A relatively short post today, but a stock that's worth a look in the bottom end of the market by value - Michelmersh Brick Holdings. I like them because they make bricks, an industry which quite solidly stands the test of being 'understandable' to me as a humble layperson and because they look like they might be cheap. The graph on the right shows the basis for that assertion - they're trading at a figure well below the value of their net assets. Such a wide discount usually carries a good reason - either the assets are clearly not worth what they're stated at on book, they can't be liberated (for whatever reason), management seem to fritter away cash... something like that.
Wobbly, for a brick maker
Being a brick maker, their revenues and profits should be relatively cyclical. I can't find the exact quote, but I think the figure for market demand was something like -40%; 40% less bricks bought now than 2007. Don't quote me on that, but it seems reasonable, and given the big fixed costs in manufacturing processes like this, demand is relatively elastic and supply relatively inelastic. Basically, they have to suck it up and move on, to an extent.
Their structure has meant it's easy to see the downturn, but slightly harder to see the good times. Big interest bills have meant little left for shareholders in the business, of which the directors are prevalent - about 60% of the outstanding shares are in their hands. Emoluments for them, on the other hand, total to £474k - a significant sum for a business that has lost, in total, about £3m over the last 9 years. It's not a small board, though, and partly the large amount in emoluments in comparison to shareholder profits is just par for the course with small companies. It's easier to stomach if they're growing, though!
The £20m of debt they carry is burdensome, but doesn't look to be too expensive all-in-all, likely because it's secured against the group's sizable property assets.

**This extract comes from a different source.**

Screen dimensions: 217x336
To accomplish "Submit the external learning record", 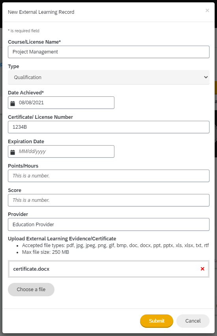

It's the assets that create the 'diversity' here - the significant amount of land they hold. They're in discussions with Persimmon to buy up some of their surplus land, and other bits are being used as landfill, generating a decent amount of profit and a better than decent cash flow (the major cost is amortisation).
Realistically, though, when a company is trading at this level it's fairly obvious that the actual operating company isn't being valued at very much. I suspect it's a function of the enormous management stakes, too, in that the capital probably could be put to better use - look at returns historically - but is unlikely to be while the current board own most of the company. For their part, they argue that we're just at the down point and that they'll be well positioned when things pick up again, with their juicy landfill operations and the ongoing land sales bringing even more money in.
The most recent management communication wasn't positive - they're looking at breakeven for the whole year. When and if that recovery comes about is the big question, then. Companies trading at big discounts to book value are always interesting, but I'm not sure there's much potential for outsiders investors here - at least on the level I am, without having spoken to management or really drawn much of the group's strategy out. Perhaps they have a plan that I'm missing. To me, though, it just looks like a huge chunk of assets earning a terrible return and no easy way of remedying it.